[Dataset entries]
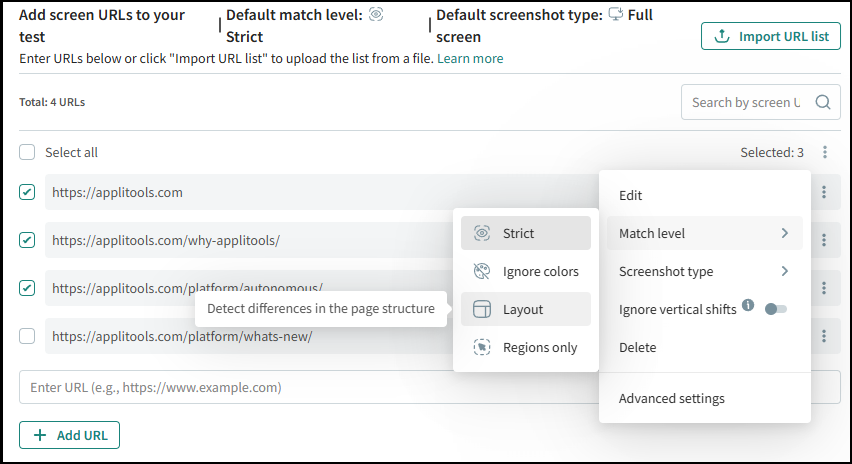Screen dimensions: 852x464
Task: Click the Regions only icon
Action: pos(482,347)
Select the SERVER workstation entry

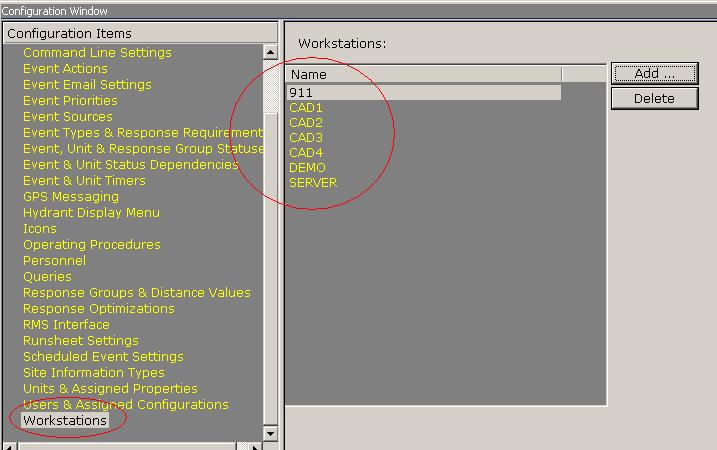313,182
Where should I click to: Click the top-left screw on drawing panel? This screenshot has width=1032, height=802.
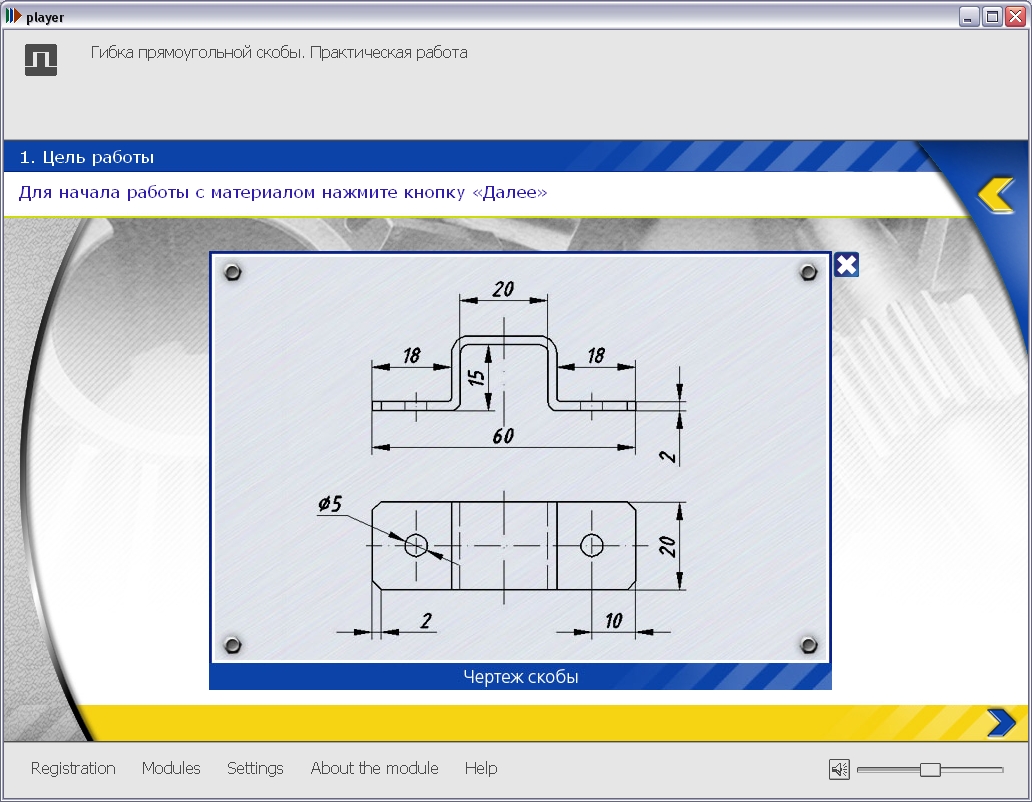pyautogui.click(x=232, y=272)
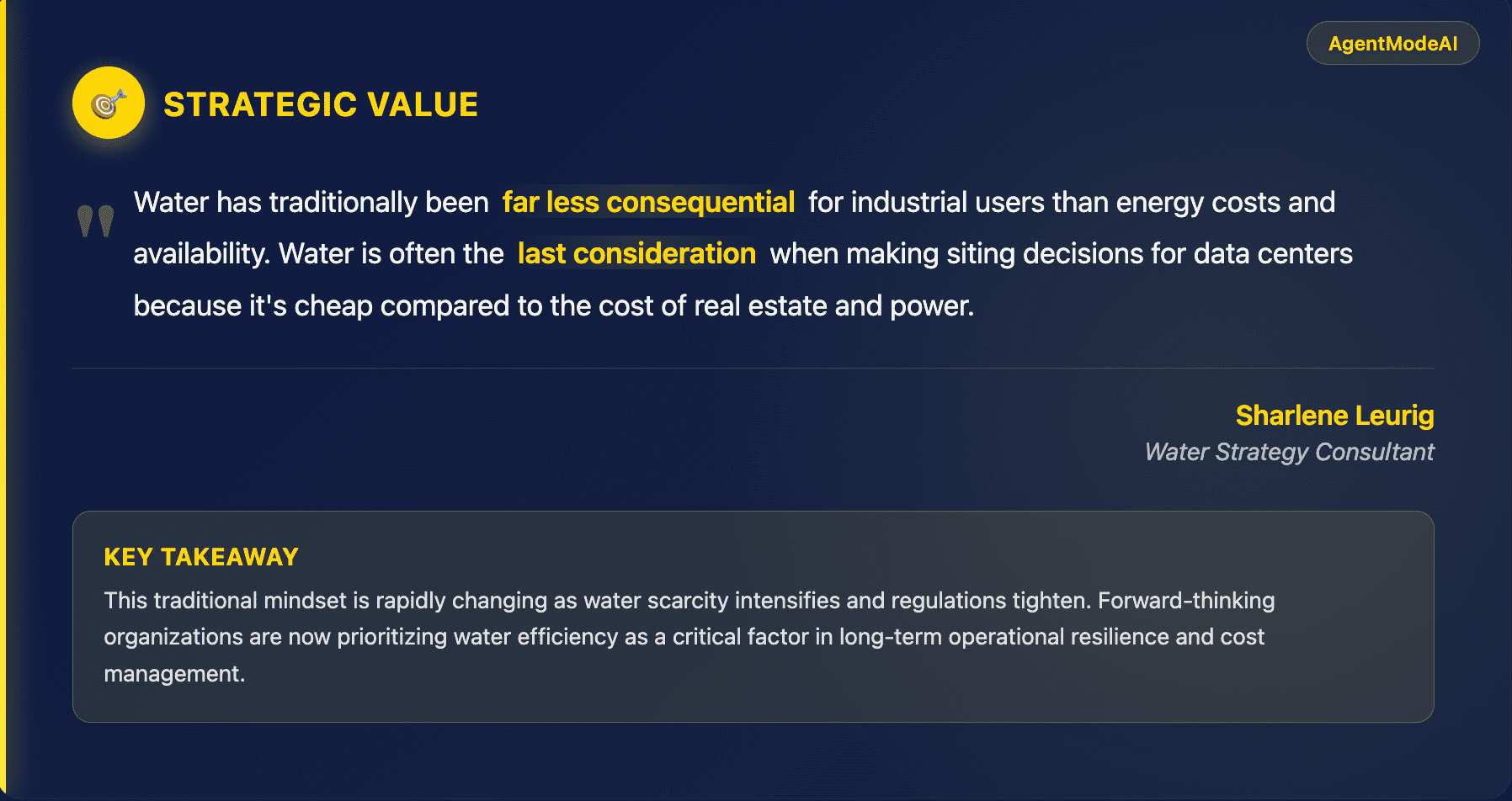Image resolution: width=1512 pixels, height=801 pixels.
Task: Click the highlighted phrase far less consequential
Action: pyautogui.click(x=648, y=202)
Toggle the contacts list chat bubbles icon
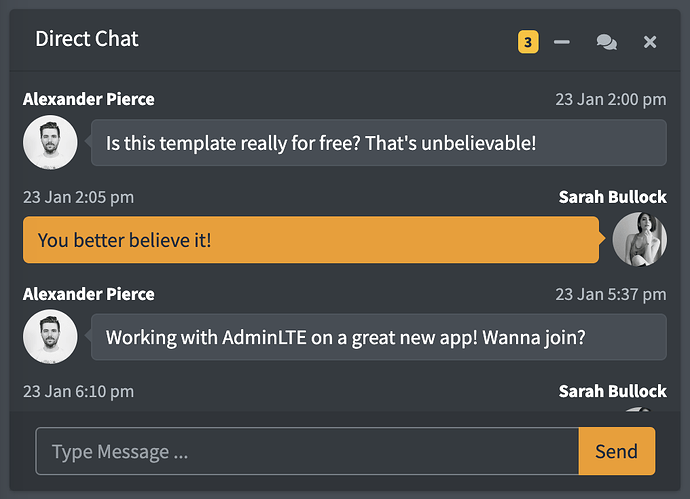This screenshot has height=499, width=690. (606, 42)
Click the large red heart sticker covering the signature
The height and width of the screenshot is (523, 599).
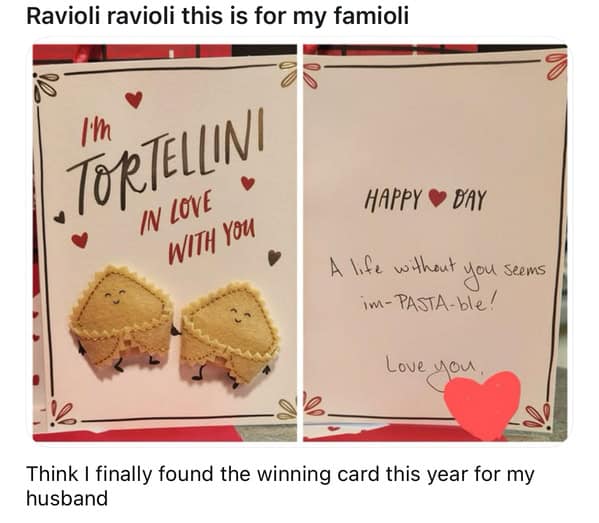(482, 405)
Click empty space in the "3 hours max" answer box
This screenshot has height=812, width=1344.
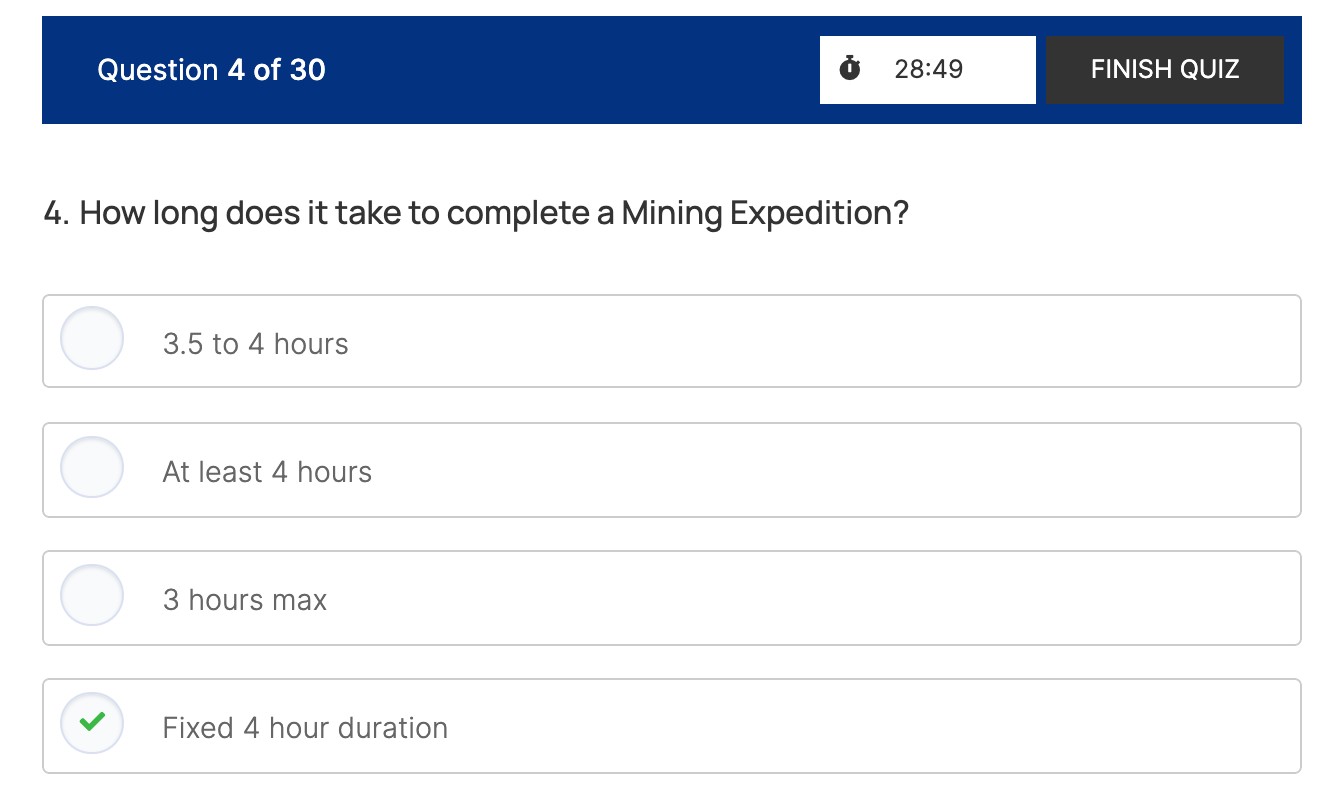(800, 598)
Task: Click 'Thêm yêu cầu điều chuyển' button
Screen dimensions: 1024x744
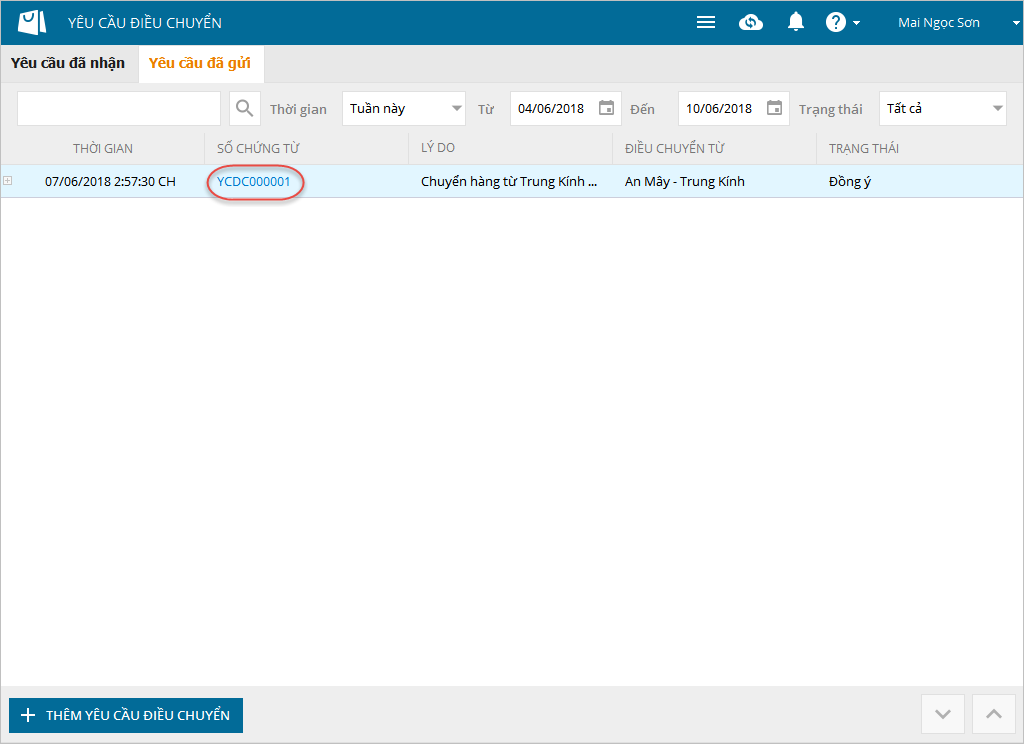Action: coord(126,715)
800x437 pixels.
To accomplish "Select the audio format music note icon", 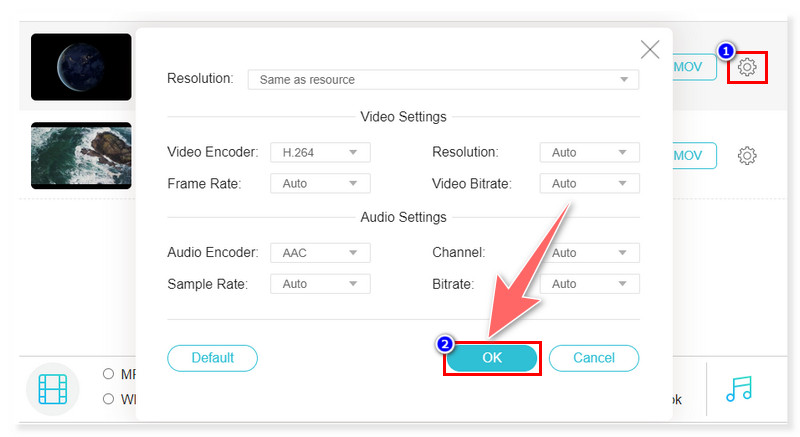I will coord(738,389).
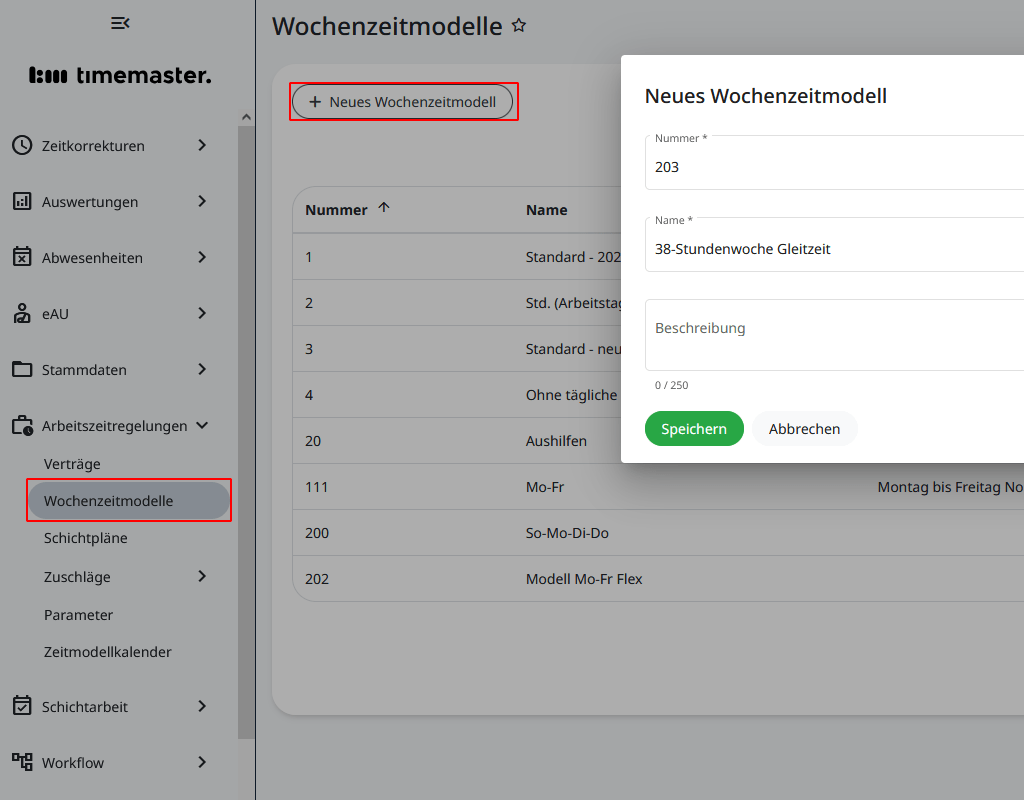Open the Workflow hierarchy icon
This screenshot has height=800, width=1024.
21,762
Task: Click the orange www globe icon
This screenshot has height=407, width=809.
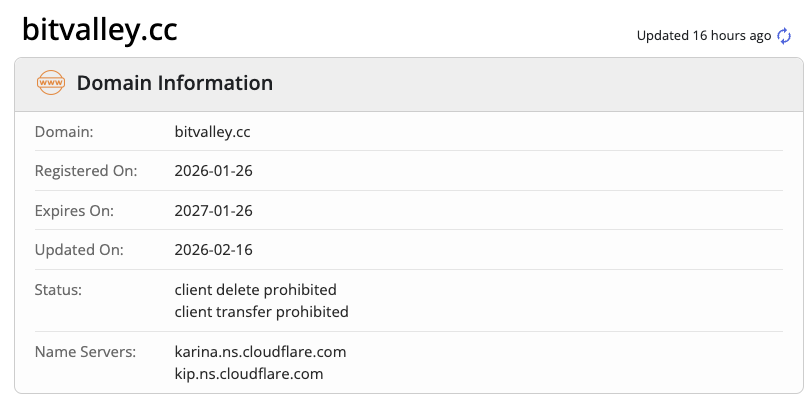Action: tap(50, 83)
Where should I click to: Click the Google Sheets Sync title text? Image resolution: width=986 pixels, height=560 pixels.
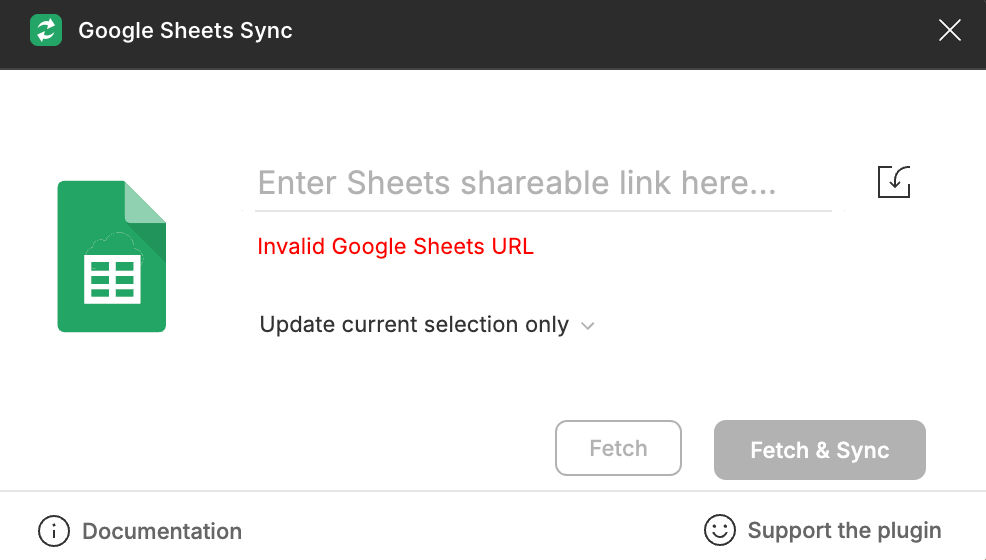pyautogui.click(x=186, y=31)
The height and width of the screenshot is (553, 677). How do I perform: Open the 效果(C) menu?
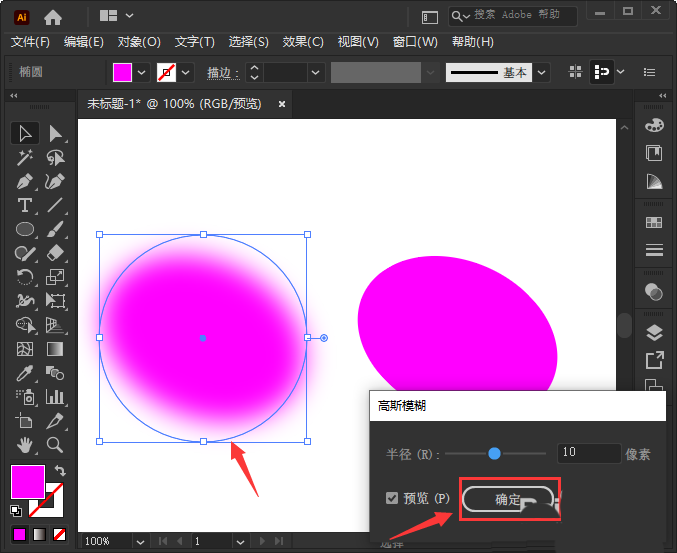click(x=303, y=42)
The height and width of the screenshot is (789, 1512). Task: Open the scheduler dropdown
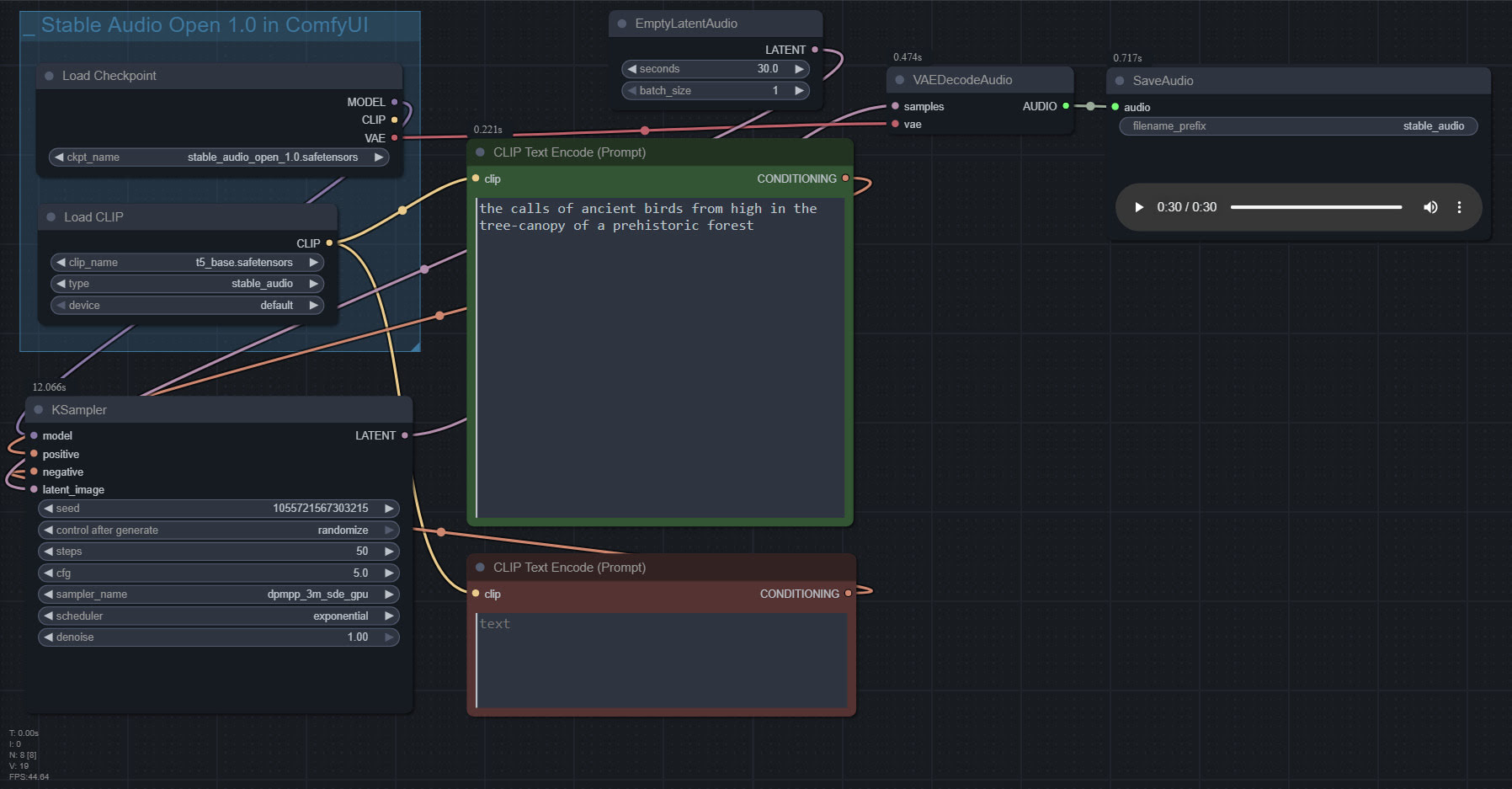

● **WORK INSTRUCTIONS**: Please give an exact copy of the lines from the line containing "The height and width of the screenshot is (553, 677)." through the end of the records above, pictures excluded.

● **SOLUTION FOR THIS EXERCISE**:
The height and width of the screenshot is (553, 677). How do I perform: Open the 效果(C) menu?
click(x=303, y=42)
The height and width of the screenshot is (789, 1512). Task: Open the scheduler dropdown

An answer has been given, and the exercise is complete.